A study by Bartlett et al. [11] was conducted to determine the clinical significance of mixed bacterial cultures of urine i.e. a result stating ‘Heavy Mixed Growth’ in both clean catch urine specimens and urine from closed drainage systems. The authors found that a large percentage (67% for clean catch urines and 77% for closed drainage systems) were improbable infections. They concluded that empiric antibiotic therapy and reporting of mixed cultures based on culture morphology without complete identification or antibiotic susceptibilities (except for certain colony types suggesting potentially multi-drug resistant strains) with request for resubmission would be cost-effective solution to the mixed culture problem in the diagnosis and treatment of urinary tract infection.

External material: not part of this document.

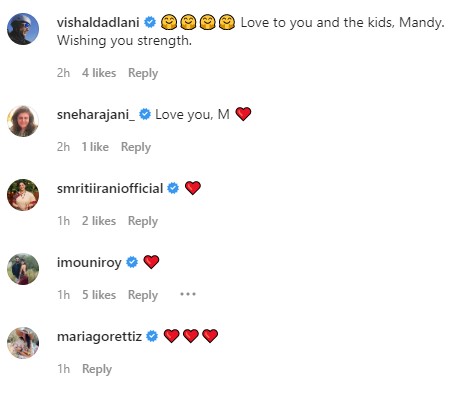
Task: Open the three-dots menu on imouniroy's comment
Action: pyautogui.click(x=188, y=294)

If a patient with an indwelling catheter has a presumed UTI, catheter change is associated with better outcomes in terms of resolution of infection. Gentamicin is commonly used for catheter changes without clear evidence base, and the European Association of Urology guidelines [12] have recommended against antimicrobial prophylaxis for urinary catheter insertions.

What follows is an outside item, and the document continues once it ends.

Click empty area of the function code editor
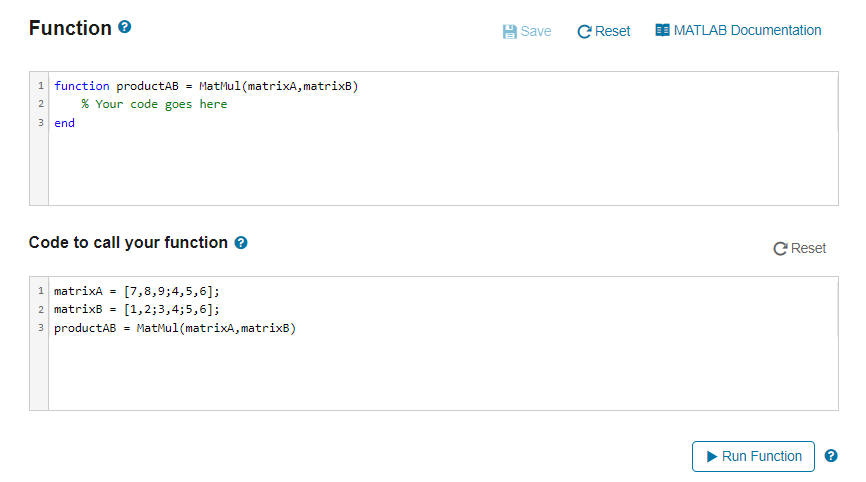[x=443, y=168]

In current practice it is advised that in catheterised patients, urine samples should only be sent and treatment initiated in those patients with features of systemic infection and/or localising signs and symptoms of infection in whom other sources of infection have been excluded or are thought to be less likely [13]. Clinicians should be encouraged not to treat asymptomatic bacteriuria as this is a very common finding in catheterised patients and only exacerbates antimicrobial resistance [14] and may lead to harm if unnecessary antibiotics are prescribed. Alternatively, CSUs may be performed in patients in whom change of catheter has failed to resolve a clinical UTI provided the patient is not immunocompromised or at heightened risk of severe infection. In terms of pregnant women, asymptomatic bacteriuria should be treated [3], however the significance of a result of heavy mixed growth from catheter specimen is again uncertain and difficult to interpret.

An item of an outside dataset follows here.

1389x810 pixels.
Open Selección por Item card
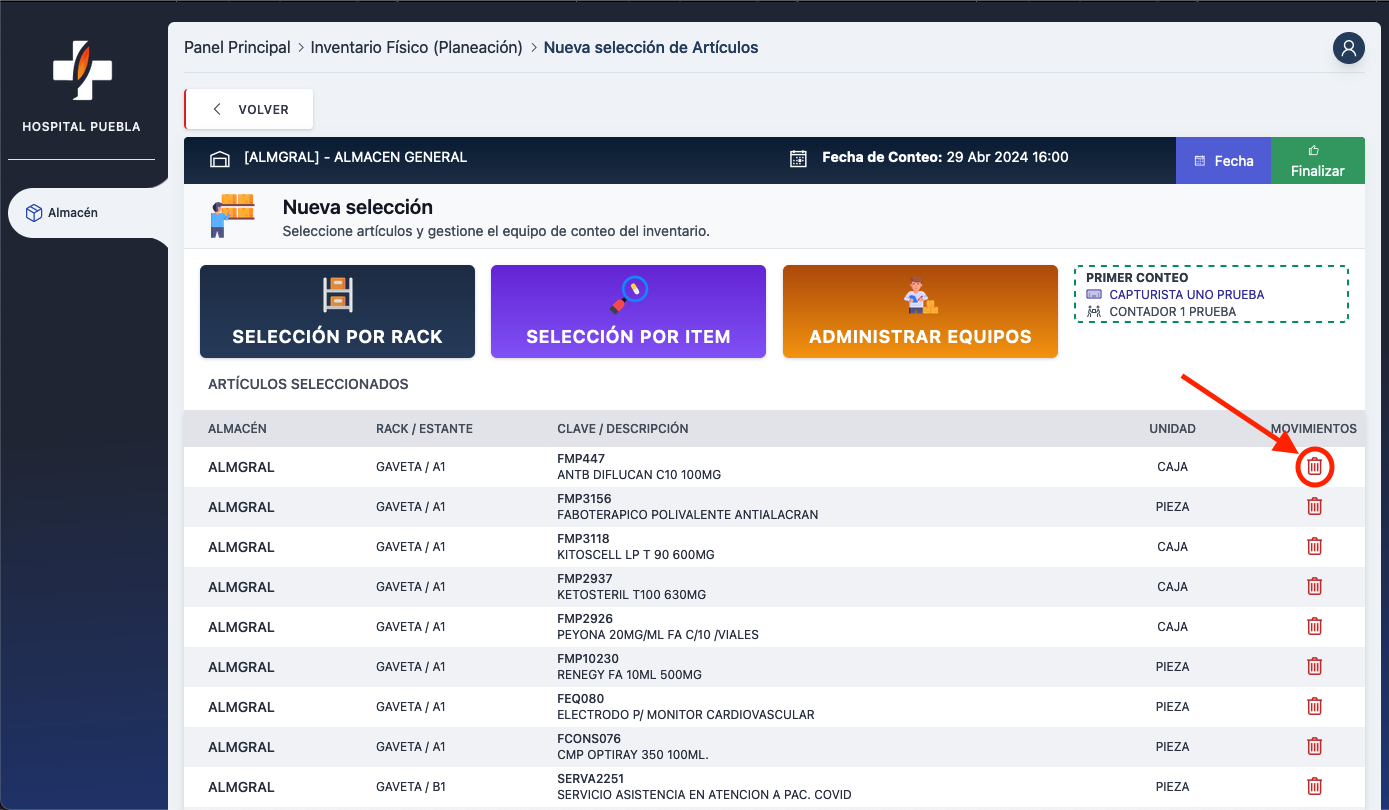coord(628,311)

In order to answer the question ‘Catheter specimen urines: are they worth culturing?’ we believe the answer to be ‘Yes ’ to avoid bacteraemia developing in some patients from not treating a catheter related UTI. The clinical presentation is key in the interpretation of the results and is often not made available to microbiological staff as a great deal depends on the clinical scenario and symptoms of the patient. Catheters should be reviewed on a regular basis and removed if there is no clear indication. Most laboratories report a pure significant growth and suppress the antimicrobial sensitivities so that these results are not available to clinicians and hence avoid unnecessary prescribing. A comment code of ‘Full sensitivities available if required’ and ‘Contact Microbiology if advice required’ often accompany the report. This gives clinicians the opportunity to seek microbiological advice on appropriate antibiotic therapy if deemed necessary, yet still avoids the unnecessary prescribing problem. ‘Reporting ‘Heavy Mixed Growth’ from a urine culture is common and may confuse the clinician in some instances. A comment code advising catheter change is often helpful in such circumstances.